Este libro de Pío Moa no es una historia sistemática, profesional, del GRAPO, sino el testimonio personal de uno de sus principales militantes. Se integra en la serie La oposición al régimen de Franco (en la que ya ha aparecido el libro sobre la Democracia Cristiana de Donato Barba), porque esa serie se ha concebido de esta forma: para dar cabida a relatos históricos convencionales y a testimonios como este libro.
La narración de Pío Moa —que es autobiográfica— está escrita con el propósito de no entrar en juicios. A mí, personalmente —y a muchos como a mí—, me consta que el autor no piensa hoy como pensaba entonces. Pero ha tenido la ecuanimidad —en cierto modo, consigo mismo— de no entrar en confesiones de culpa, tampoco en justificaciones, y se ha limitado a dejar una página para la historia.
Eso hace la obra especialmente instructiva y útil. Pone al descubierto varias cosas importantes. Una es cómo un grupo minúsculo puede remover las entrañas de todo un Estado si es capaz de romper las reglas de juego y situarse al margen de la ley. En este sentido, las páginas de Pío Moa muestran, tácitamente, la vulnerabilidad del Estado de derecho; cosa, por lo demás, que ha quedado clara, en proporciones gigantescas, con los atentados del 11 de septiembre del 2001 en Nueva York, pero que sucedían antes y han seguido ocurriendo. Porque no tienen solución. O no tienen —mejor— más solución que la que se dirime en el alma humana. Hace años —en la época del intervencionismo y, en España, de dictadura— nos parecía mal que, en el siglo XIX, remitiera Donoso Cortés a la caridad la solución de los problemas sociales relativos a la justicia; nos parecía, por eso, paternalista; los pobres —alegábamos— no tienen que pedir, ni mucho menos que esperar; tienen que exigir y tomar lo que es suyo. Hoy, agonizante el Welfare State y respaldados y asegurados por las leyes los derechos humanos, resulta que el propio marco de libertades que hemos creado se vuelve contra nosotros si alguien rompe la baraja. Y la rompen muchos. El cuadro de libertades sólo es sostenible del todo si hay buena voluntad (o caridad, como decía Donoso).

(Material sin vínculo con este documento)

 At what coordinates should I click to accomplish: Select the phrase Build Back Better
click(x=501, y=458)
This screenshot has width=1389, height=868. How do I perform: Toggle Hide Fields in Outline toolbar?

Otra cosa que pone de relieve este libro, de forma sorprendente, es que sus protagonistas —los «grapo— no tenían conciencia de ser precisamente una minoría, sino que estaban convencidos de que eran unos meros adelantados de lo que la sociedad demandaba con prisas. Creían que los españoles estaban esperando a que alguien hiciera la revolución, para, en el momento en que eso sucediera, echarse a la calle, en masa, y secundar la rebelión. Es sorprendente. Y la mayor —y más trágica— miopía que pueda imaginarse. El único sentido político del GRAPO era, en último término, ése: no eran delincuentes sin más, sino mesiánicos soñadores de que representaban la voluntad de la mayoría; simple mecha de la bomba que creían estaba latente en el tejido social español. Sólo que, como no era así, no hubo nunca revolución —afortunadamente— y la historia del GRAPO fue la de una violencia inútil para sus fines, además de dañina.